Work order:
Copy out the lines beginning at the one with "Click the 'Ο χρήστης' text before name" and ending at the last line of the data, both included; pictures stay out.

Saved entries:
╔══

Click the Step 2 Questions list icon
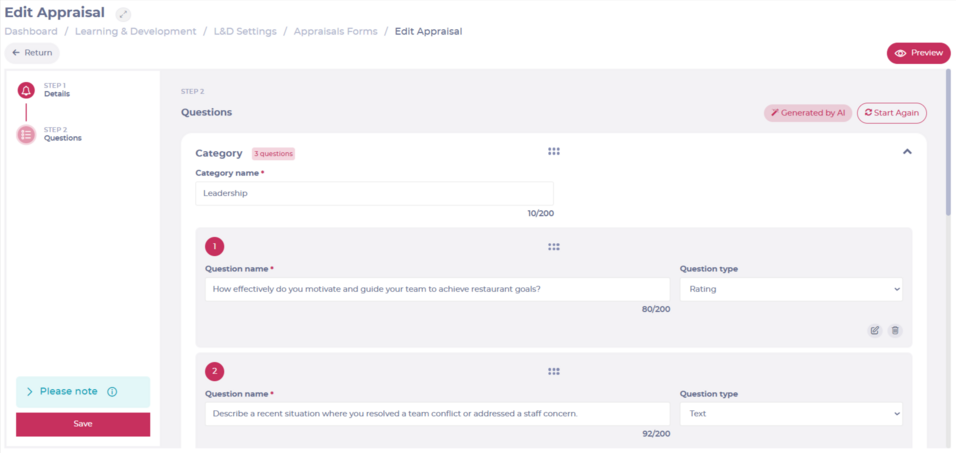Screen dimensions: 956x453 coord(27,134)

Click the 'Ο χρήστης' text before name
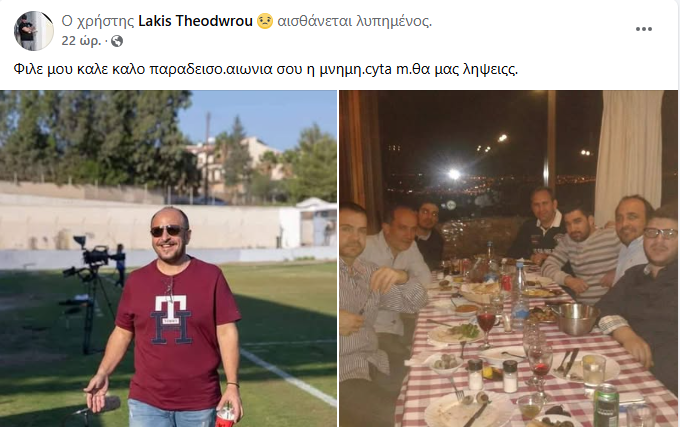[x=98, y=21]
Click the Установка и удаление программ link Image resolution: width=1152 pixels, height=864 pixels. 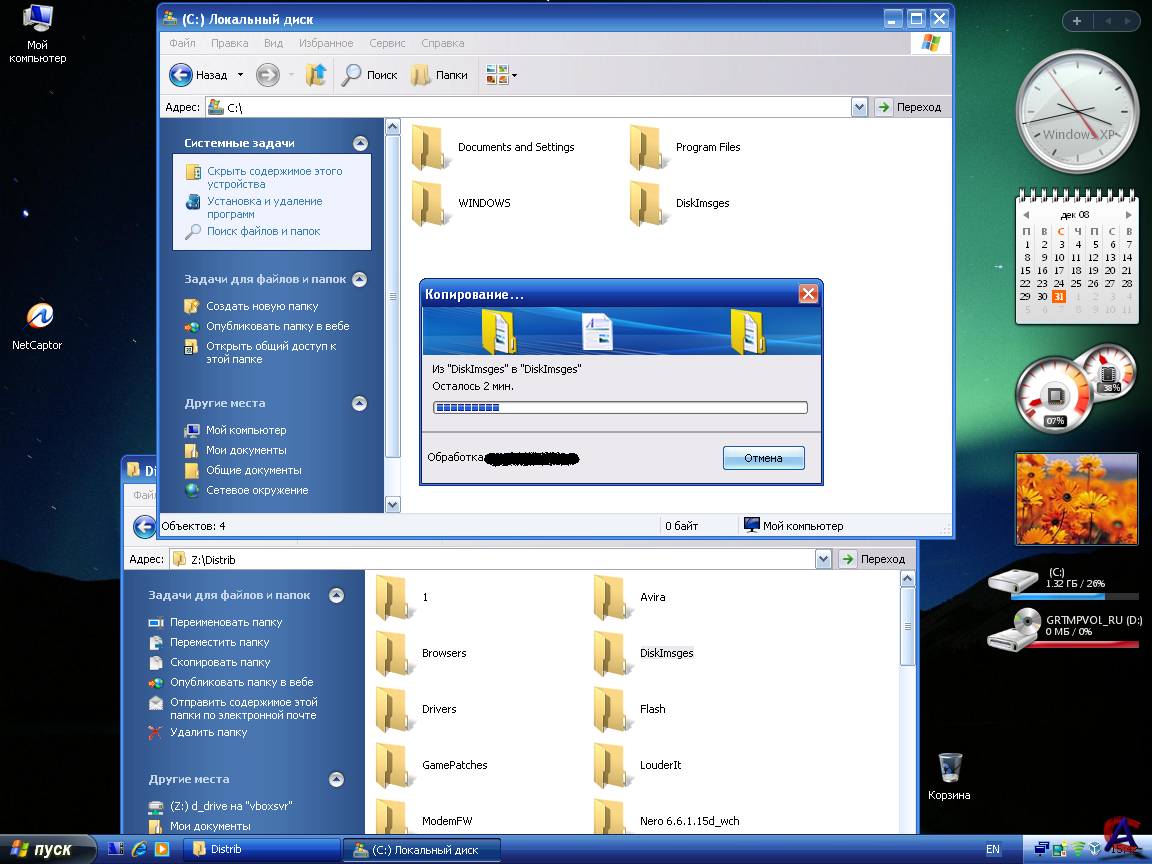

╚══

Result below:
Click the 'Ο χρήστης' text before name
[x=98, y=21]
Click the Установка и удаление программ link Image resolution: width=1152 pixels, height=864 pixels. 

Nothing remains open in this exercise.